PLayer Embiidings, A New force in NBA Analytics

December 28, 2019

While most of my hometown state of Texas adored (American) football growing up, my sports love was far and away basketball. Coming into sentience during the final peak years of his Airness, the seed in my heart for the game (to me, the game will always refer to basketball) continued to bloom over the years as the sport grew into the global phenomenon it is today.  

So, with the NBA season back in full swing, analyzing the best game in the world (in my biased unbiased opinion) was top of mind. Conveniently, at the start of every NBA season, me and a group of friends engage in gentlemanly wagers for which teams will have the best reputation by the end of the season. So, I thought, why not try and augment this year's predictions with a bit of data?

The project's origins thus began with a quick and dirty time series model that took prior year records to predict the following season’s records. Unfortunately, the predictions didn’t have much alpha over existing public models and suffered from many of the problems also experienced by FiveThirtyEight in their own early ELO models. So, focus switched to a more micro level - measuring and predicting the impact a player has on a game regardless of the team while accounting for playing composition. In other words, rather than build a model from the top down, let’s build a model from the bottom up.

This signal is especially important to capture given all the trades that happen in the offseason (e.g., AD, Kyrie, KD, Kawhi, Russell Westbrook, Jimmy Butler this year alone) and will undoubtedly happen in the upcoming trade window(s). Rather than approach this from a nearest neighbor model + Monte Carlo simulations like FiveThirtyEight, I landed on the hypothesis that a deep neural embedding would be even more valuable in capturing the many semantics of a player not available in the typical stat sheet.

For those familiar with NLP, this would be like how word embeddings offered so much more value versus prior state of the art one-hot encodings. There was some prior art on creating deep embeddings but narrowly scoped for shot selection, which served as a reasonable foundation with which to construct more generalizable "Player Embiidings."

So, What are the Benefits of these Embiidings?
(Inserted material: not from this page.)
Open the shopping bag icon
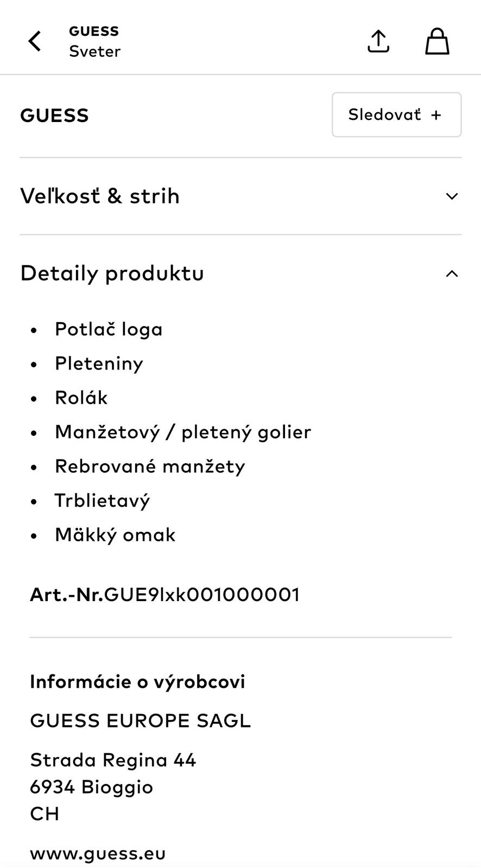This screenshot has height=868, width=481. [x=437, y=41]
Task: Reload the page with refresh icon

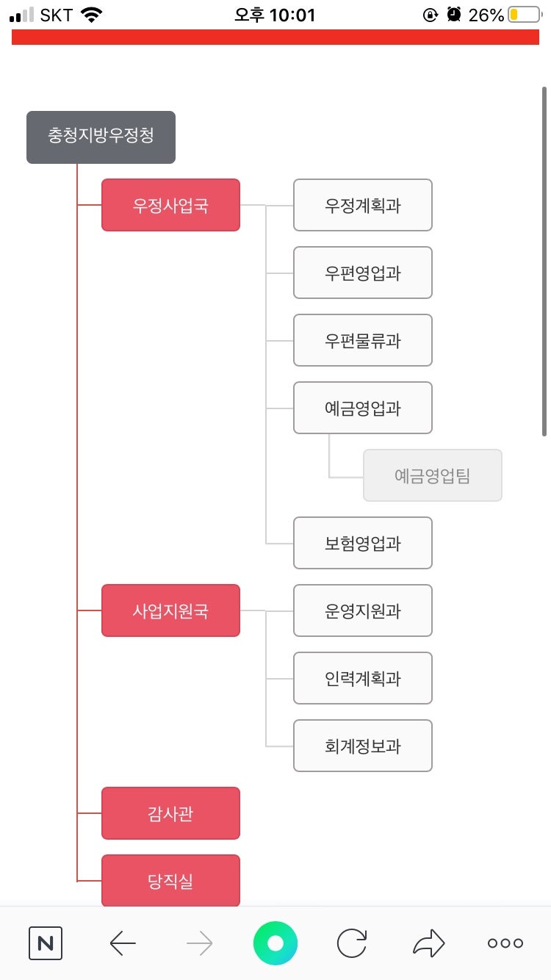Action: tap(352, 943)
Everyone’s heard an announcer/coach/player say that stats can’t fully measure a player. Draymond himself was an enigma in the league for the longest time where new stats had to be developed to capture his impact on the floor. However, it’s the development of such new measurements (along with improved data capture, ease of data analysis/transformation/storage at scale, more sophisticated statistical interest in the game, and machine learning breakthroughs) that give me confidence in the ability of basketball “quants” to offer more value by augmenting the capabilities of the front office and coaching staff.

I contest Player Embiidings, aka the player embeddings proposed by this research, are one of the techniques that have the potential to push the field and raise it to the next level.

Why do Player Embiidings matter? What is their use? To answer these questions, I’ve outlined a few examples below.  

Findings, the real reason you're here

Overall, despite the severe limitations in data quality (covered in the Limitations section), the model is able to generate reasonable Player Embiidings that prove their novel feasibility and value in leveraging the vast void of the embedding hypersphere. Ultimately, these examples give confidence to the ability of this technique to aid professional franchises and NBA statisticians in arbitraging strategy and player comparisons if significantly more data was available. A few are outlined below:

True Player Impact and Strategic Matchups

First and foremost, Player Embiidings can be used as a more accurate measure of the impact a player has to the game. Armed with the trained embeddings and slight tweaks to the input format of the model, a shot probability heatmap can be outputted that adjusts for the time on the shot clock, shooter, defender, distance between the shooter/defender, and the location of the shot. This enables multiple in-depth analyses of true impact including 1) expectations for the average NBA player on offense/defense 2) outperformance of a particular player versus the average 3) "clutch" ability and 4) the best and worst matchups.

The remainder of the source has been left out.